Count the lines of the records below that contain the string "height", with case taken into account, and state only the resulting number.

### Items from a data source
※ ※ ※

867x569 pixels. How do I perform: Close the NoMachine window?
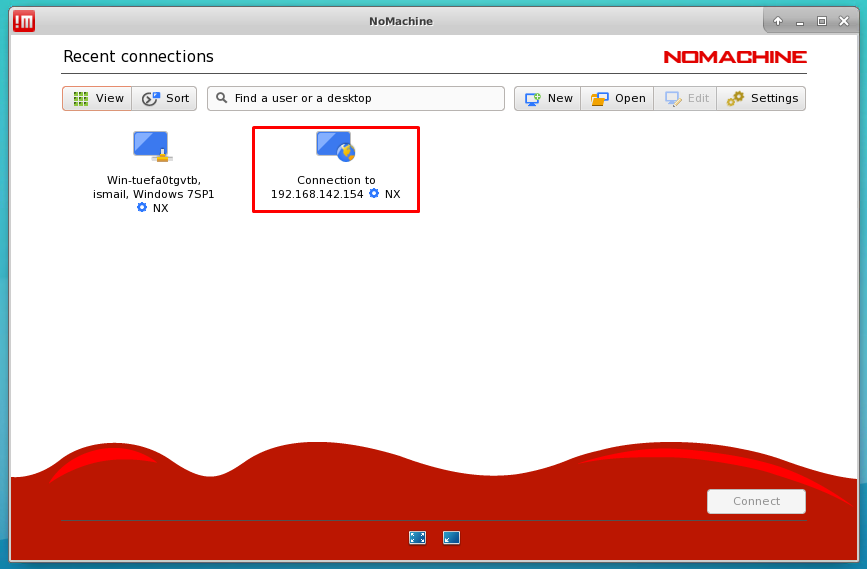click(843, 21)
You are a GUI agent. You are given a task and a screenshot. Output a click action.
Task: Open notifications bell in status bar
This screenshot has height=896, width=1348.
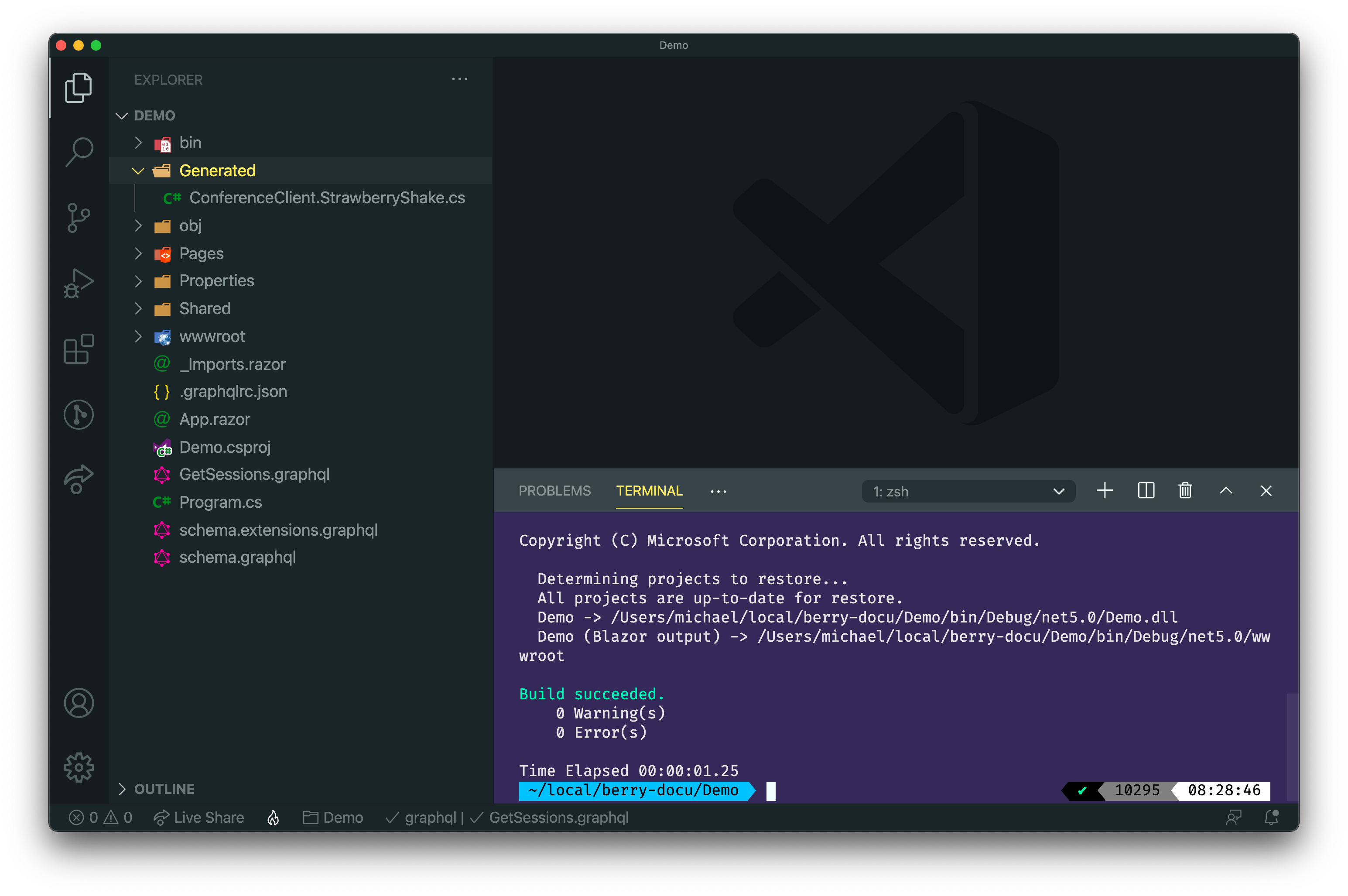coord(1271,818)
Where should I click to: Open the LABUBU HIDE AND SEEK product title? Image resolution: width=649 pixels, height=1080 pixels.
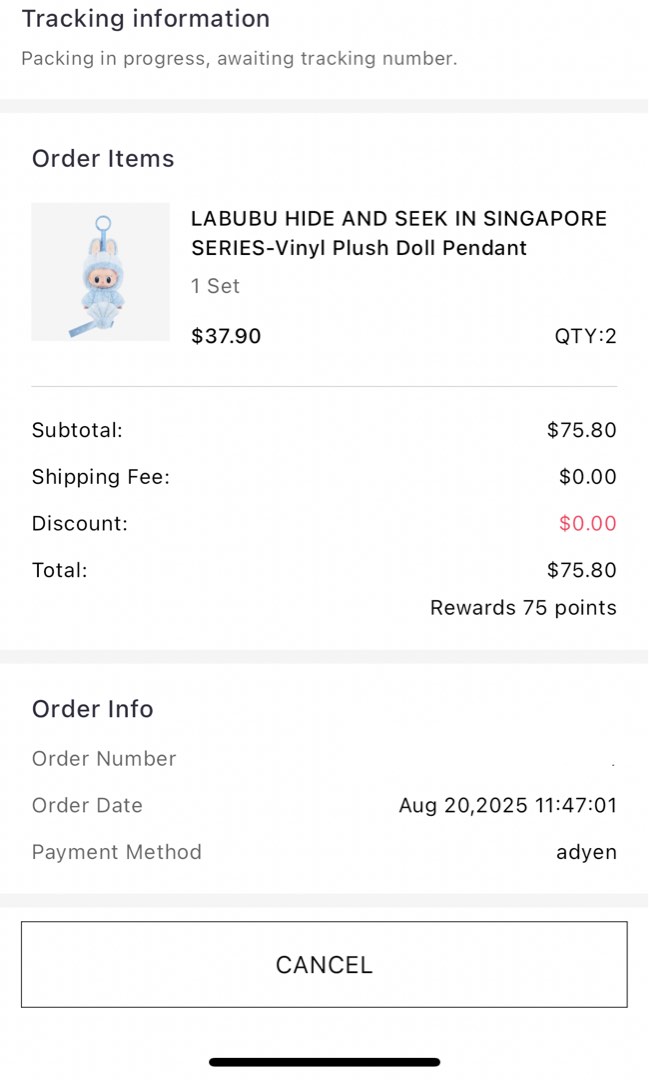point(398,233)
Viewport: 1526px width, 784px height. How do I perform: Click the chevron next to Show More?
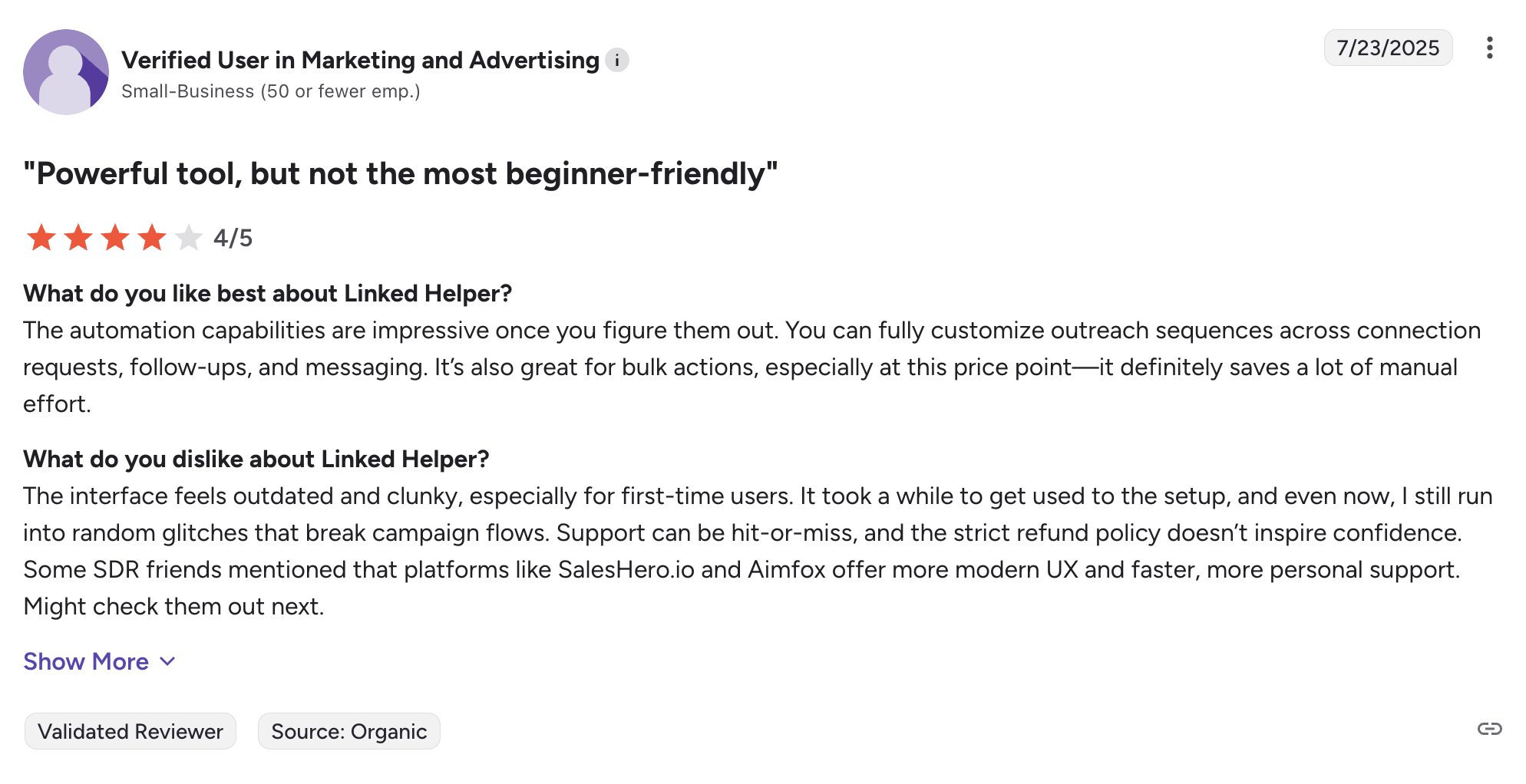[168, 661]
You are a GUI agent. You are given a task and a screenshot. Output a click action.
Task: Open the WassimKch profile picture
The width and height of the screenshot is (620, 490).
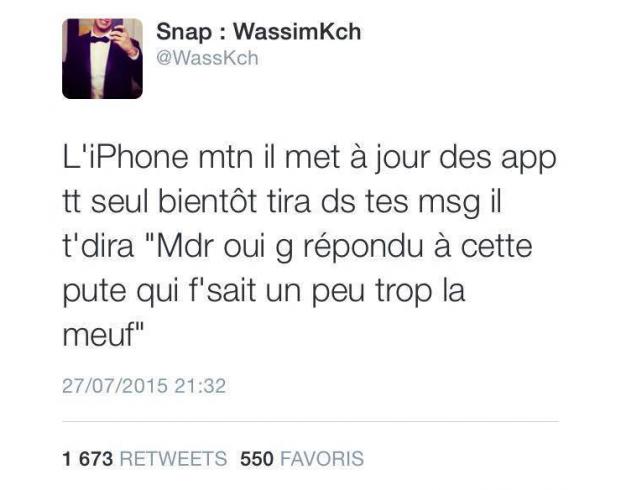(x=102, y=59)
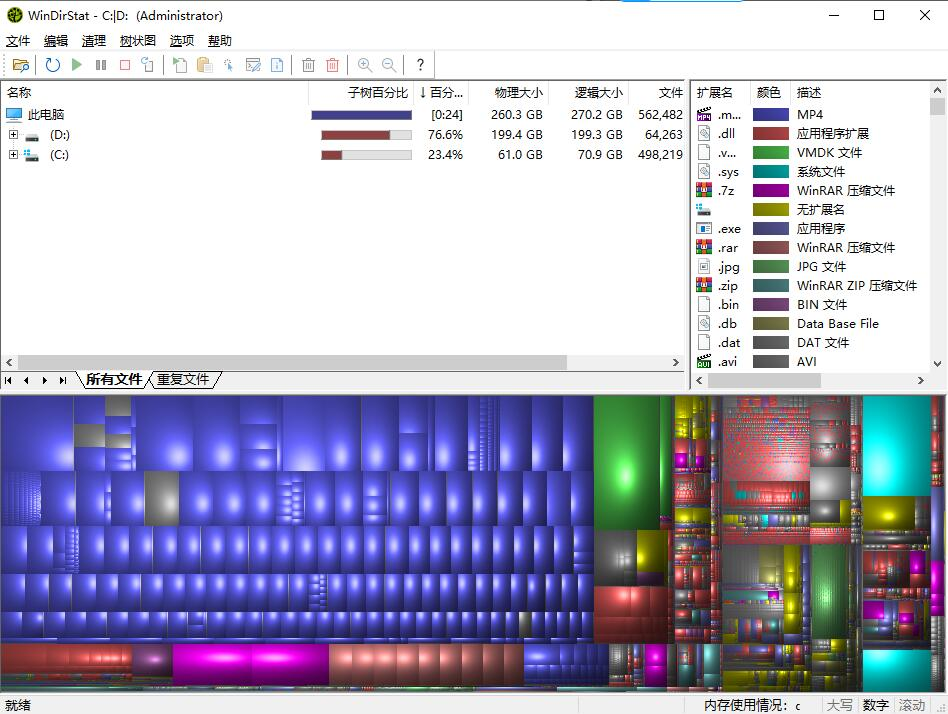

※ ※ ※

### SOLUTION FOR THIS EXERCISE
4